Document section:
|---|
Serve it — multi-user HTTP API (skylar serve)

skylar serve --model <id> turns any Skylar generative model into an OpenAI-compatible HTTP server built for concurrent users. Requests from many clients are fused into dynamic micro-batches on a single worker that owns the model — so one GPU (or CPU) serves a whole demo without per-request OOM or GPU contention — and each request can stream its tokens.

pip install "skylar[serve]"
skylar serve --model Sophia-AI/Skylar-236M-Chat          # swap the id for ANY Skylar model
#  → http://127.0.0.1:8000   ·   interactive docs: http://127.0.0.1:8000/docs

Open /docs for the auto-generated Swagger UI — every endpoint, schema, and example is described there (or /redoc for ReDoc). The model is whatever you pass to --model (an HF repo id or a local checkpoint dir); an embedder model is auto-detected and served at /v1/embeddings instead.

Method & path What it does
POST /v1/chat/completions OpenAI chat format. "stream": true → Server-Sent Events.
POST /generate One prompt → one completion.
GET /health Liveness + which model/device is loaded.
GET /metrics Throughput, batch sizes, queue depth.
# one-shot completion
curl localhost:8000/generate -H 'content-type: application/json' \
  -d '{"prompt": "Dove ha sede la Banca d'\''Italia?", "max_new_tokens": 64}'

# OpenAI chat format (+ "stream": true for SSE)
|---|
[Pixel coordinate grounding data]
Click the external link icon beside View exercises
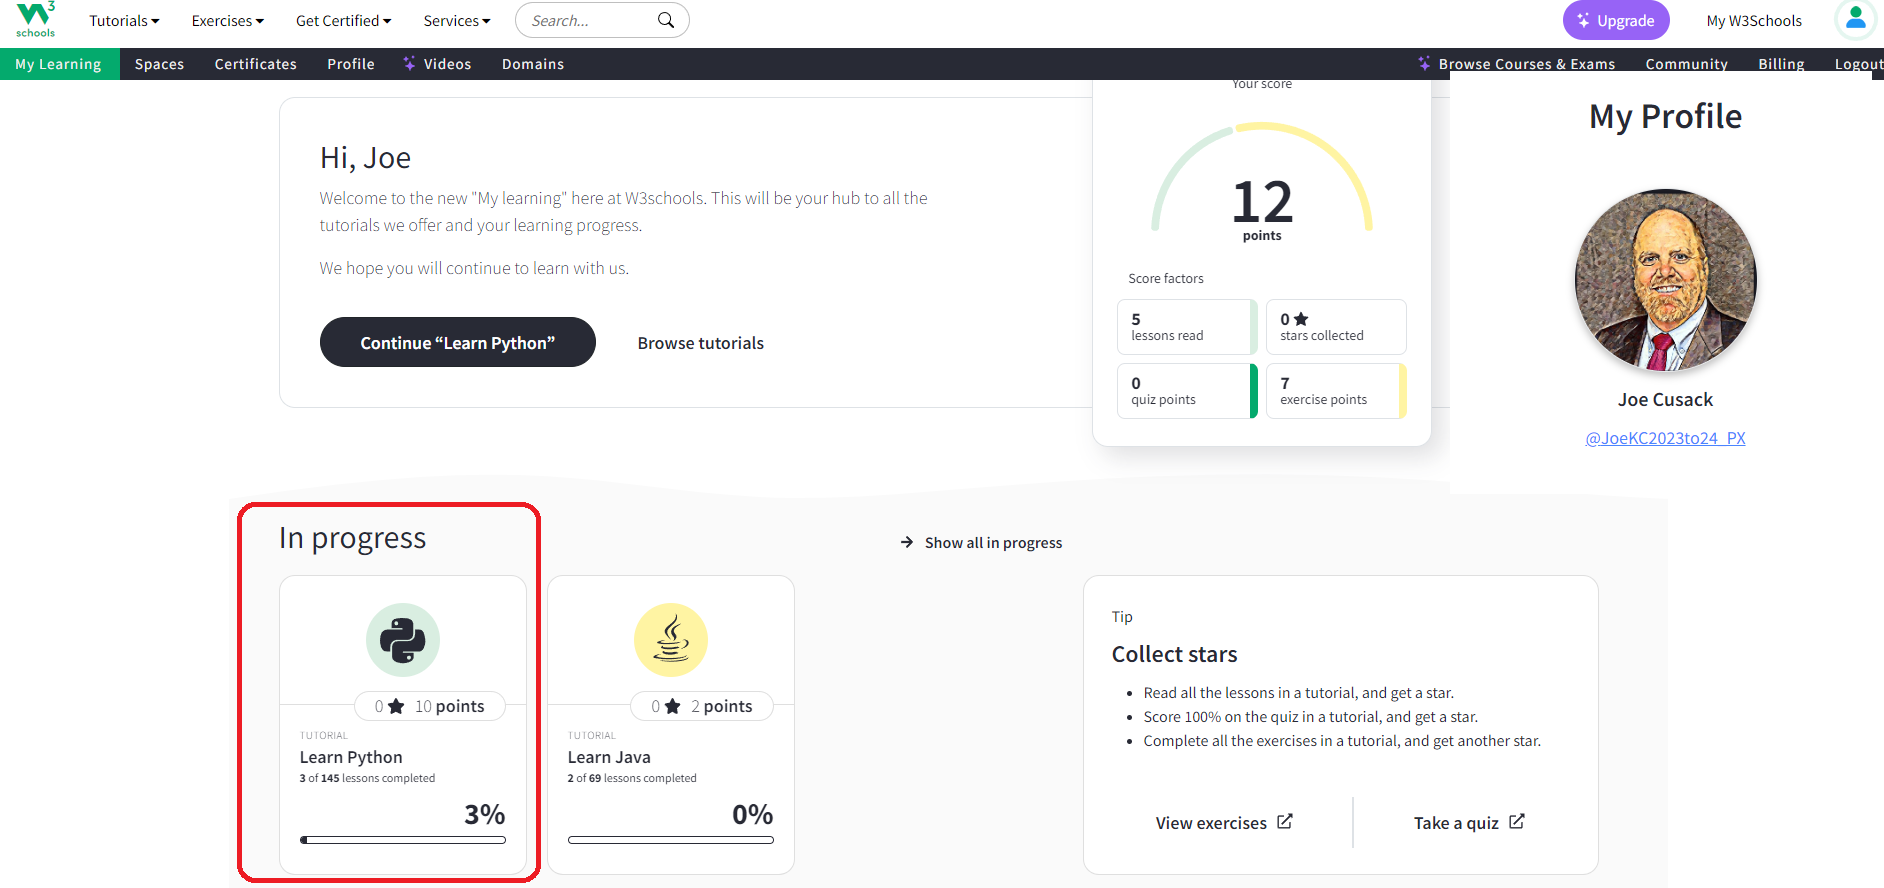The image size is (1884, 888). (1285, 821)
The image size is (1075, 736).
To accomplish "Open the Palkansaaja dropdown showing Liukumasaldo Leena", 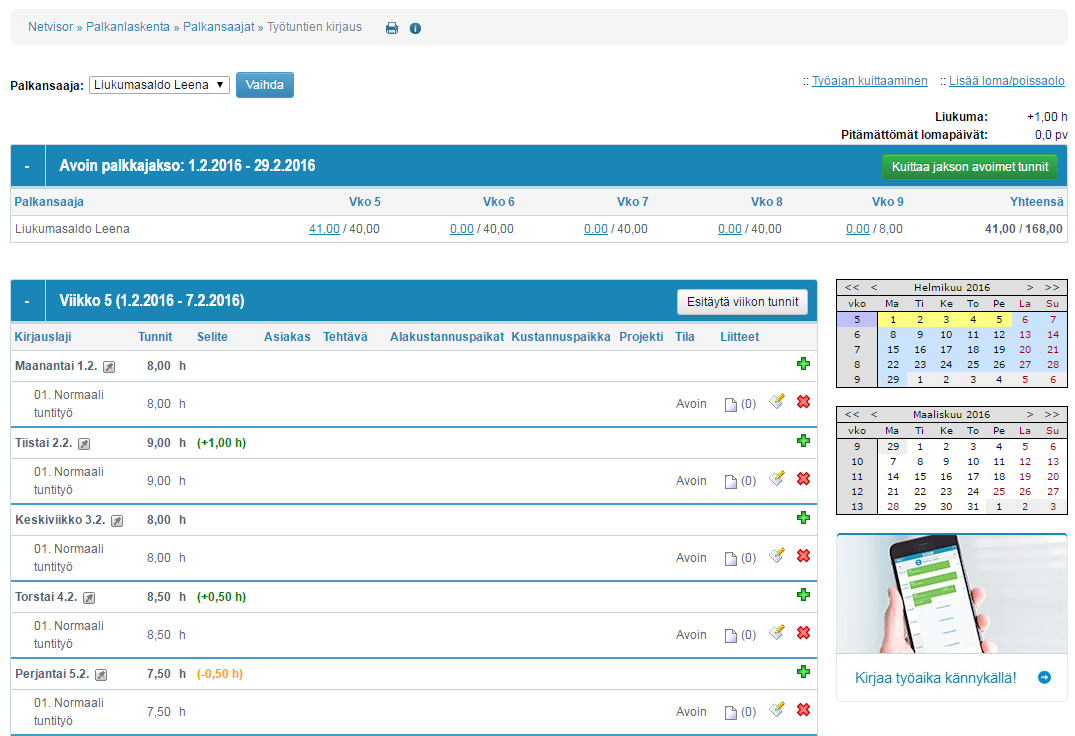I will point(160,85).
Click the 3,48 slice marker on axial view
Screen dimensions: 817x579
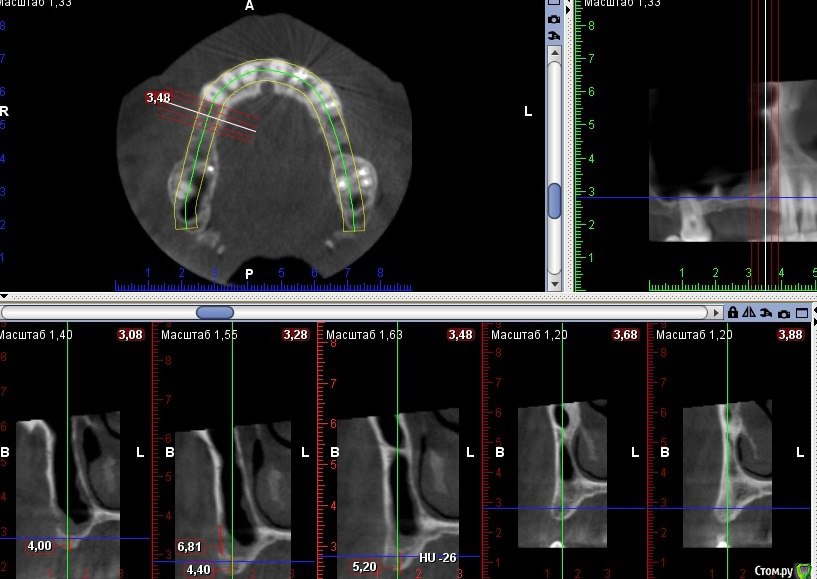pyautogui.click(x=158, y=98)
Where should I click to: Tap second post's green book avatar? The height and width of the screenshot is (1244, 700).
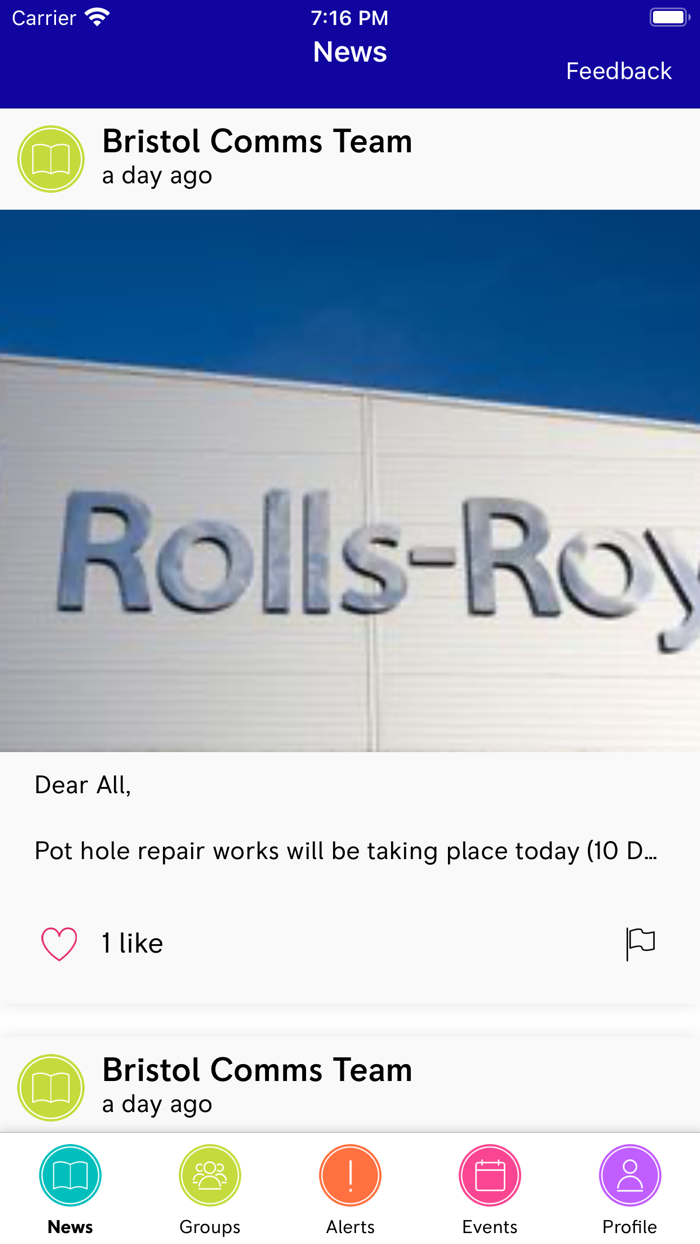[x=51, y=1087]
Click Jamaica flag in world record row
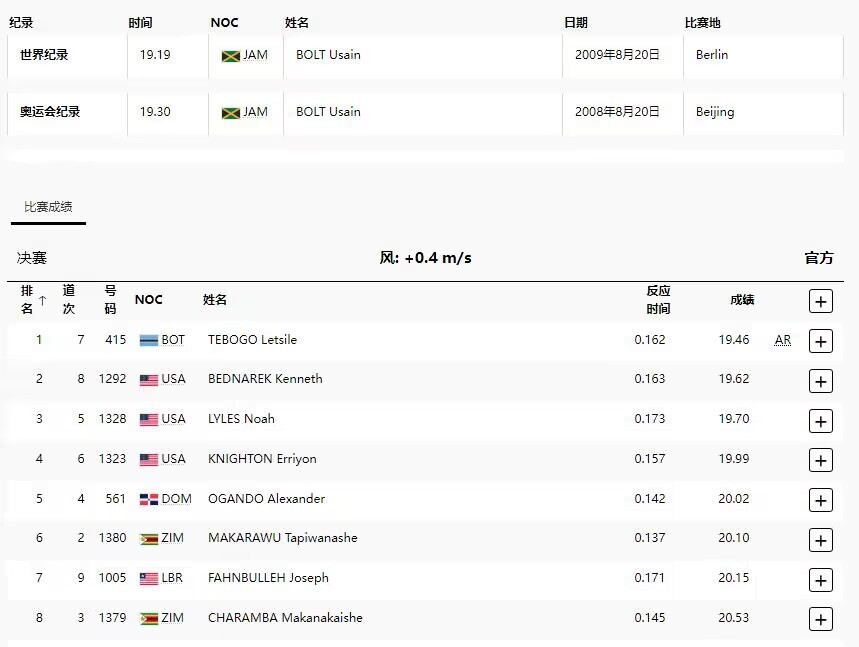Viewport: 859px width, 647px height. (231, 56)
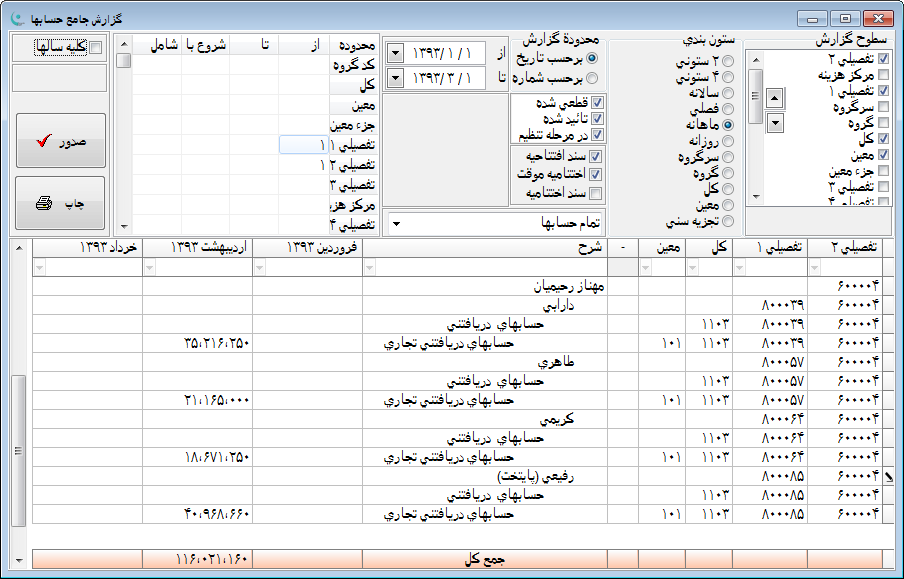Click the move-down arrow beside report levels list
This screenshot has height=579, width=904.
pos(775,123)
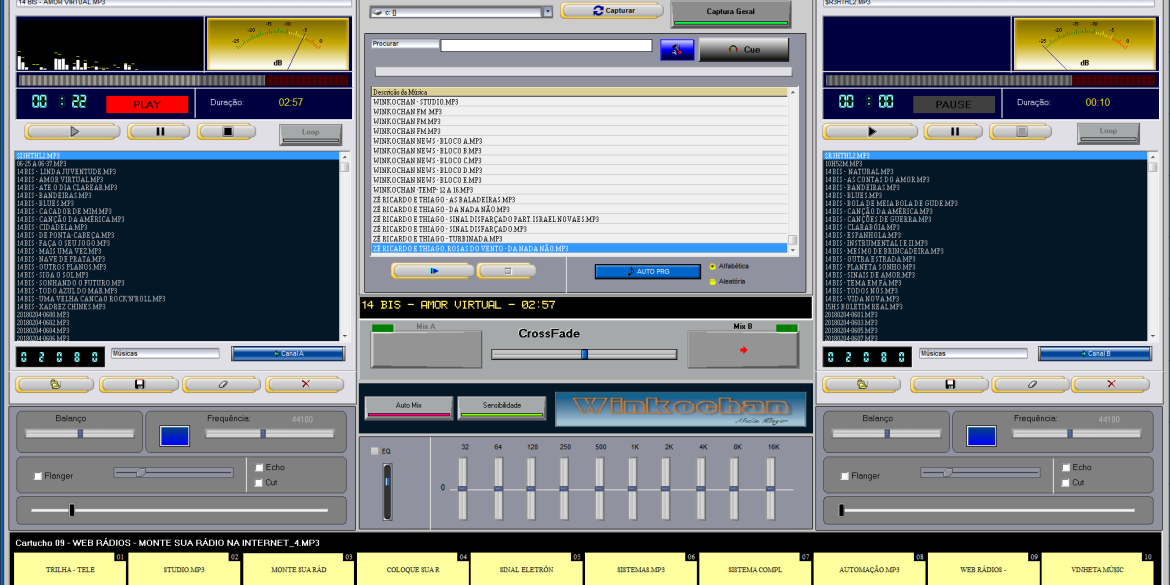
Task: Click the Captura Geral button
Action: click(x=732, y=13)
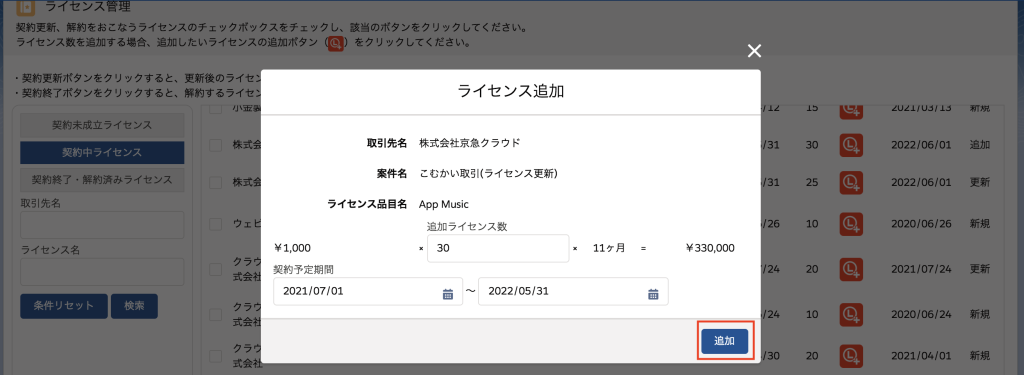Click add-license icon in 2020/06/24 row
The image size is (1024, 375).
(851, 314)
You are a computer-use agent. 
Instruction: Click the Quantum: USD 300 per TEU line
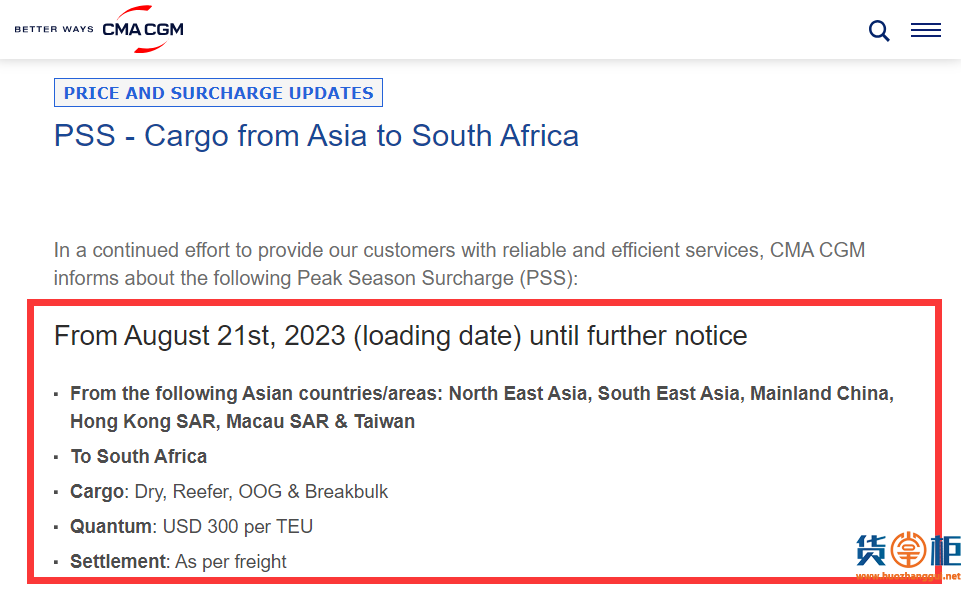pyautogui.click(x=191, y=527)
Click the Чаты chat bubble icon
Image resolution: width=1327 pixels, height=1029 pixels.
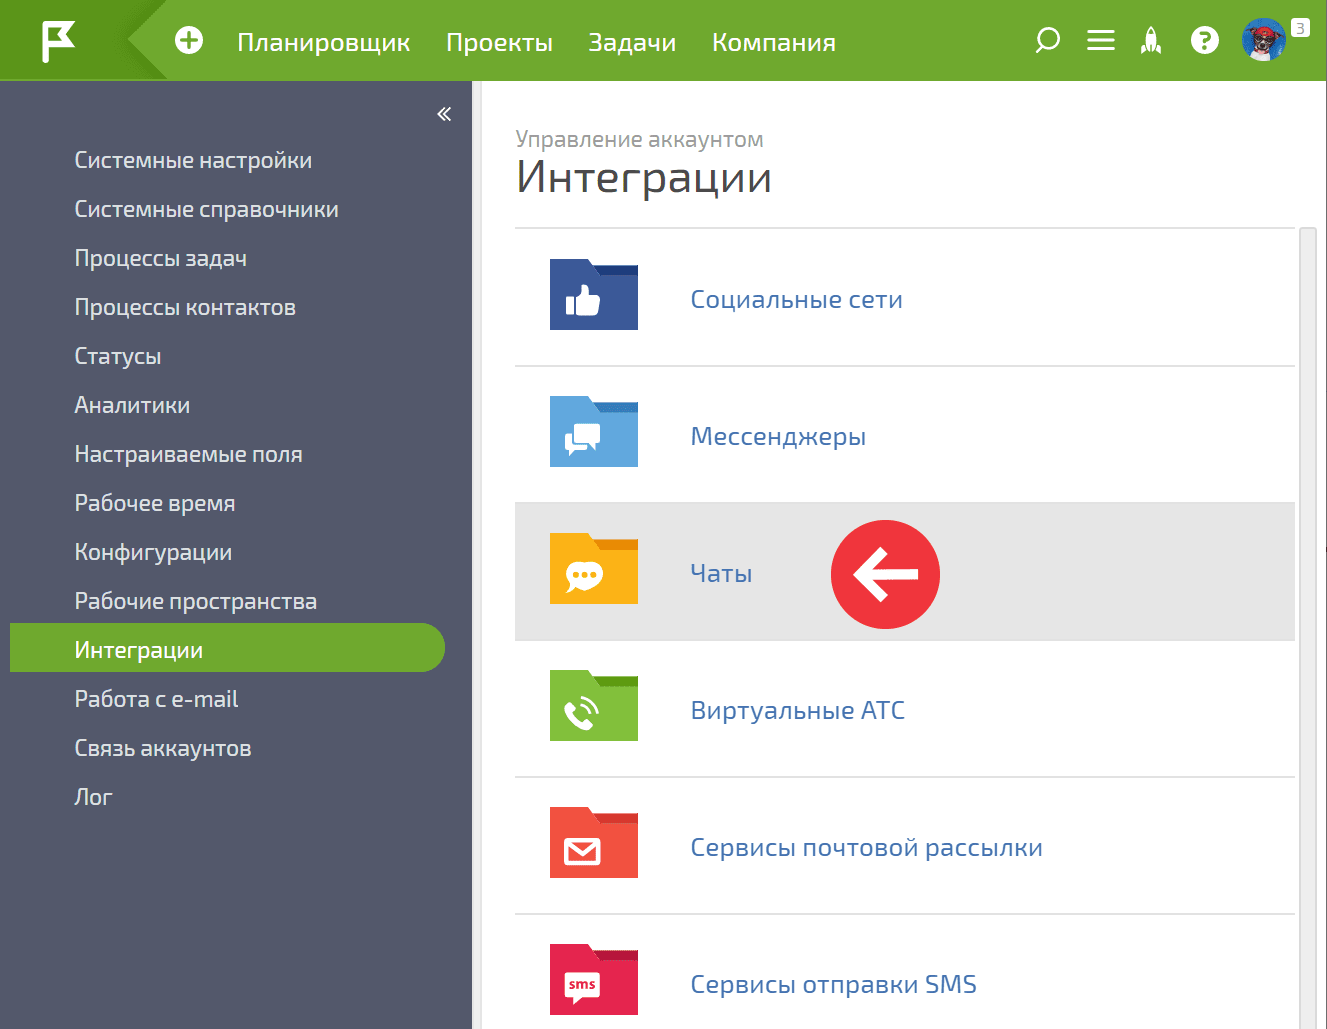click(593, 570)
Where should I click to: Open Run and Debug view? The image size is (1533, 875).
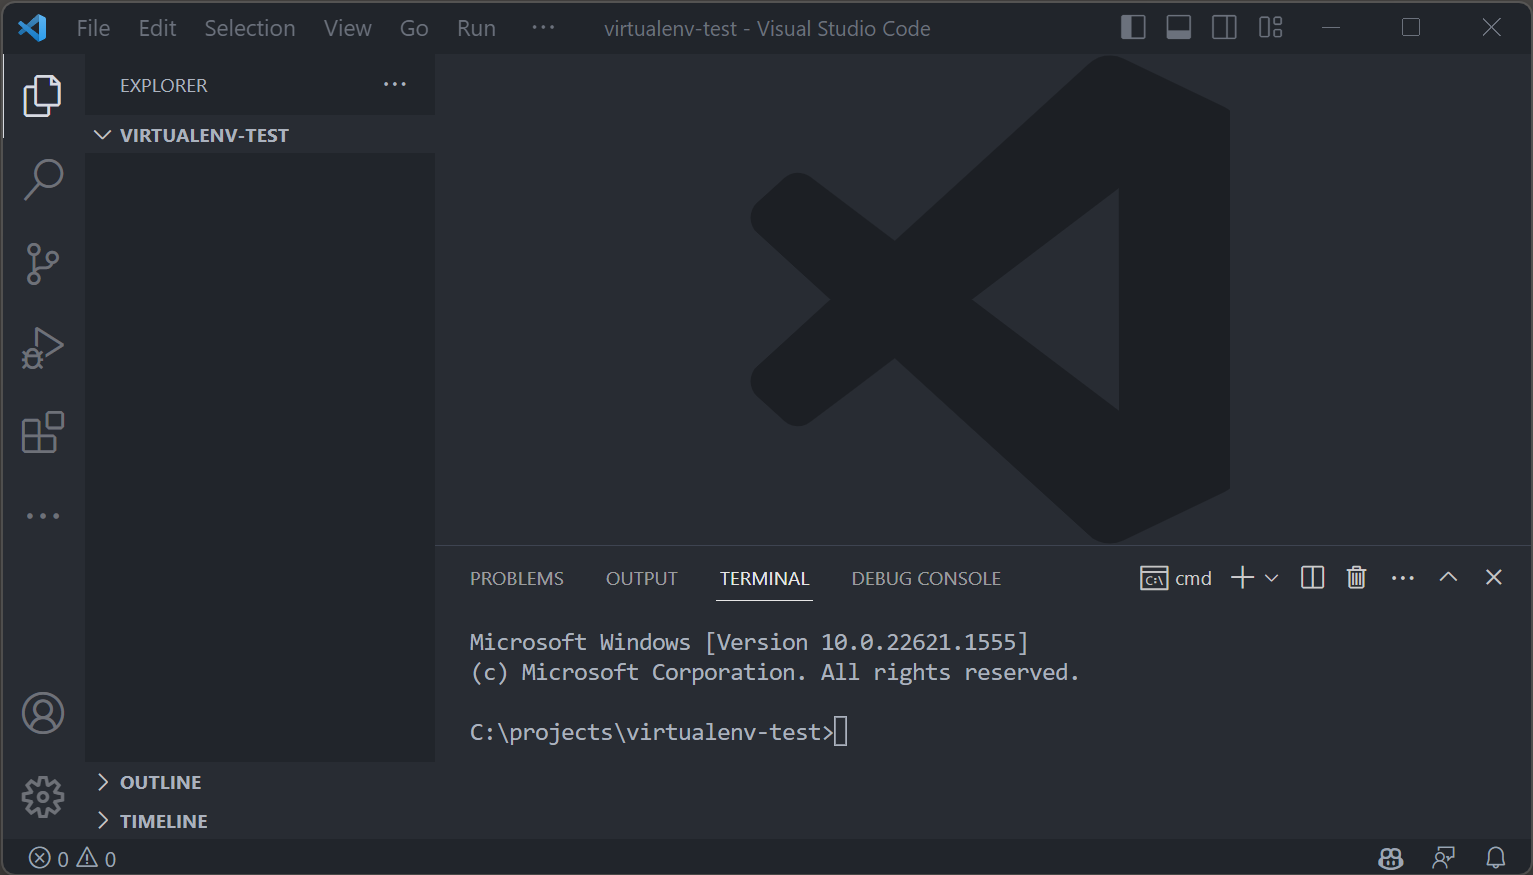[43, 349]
|---|
Task objective:
Give each method and path that appears in the "Method & path" table of the skylar serve documentation. The pixel coordinate grounding data is not used in this exercise.

Output of the task:
- POST /v1/chat/completions
- POST /generate
- GET /health
- GET /metrics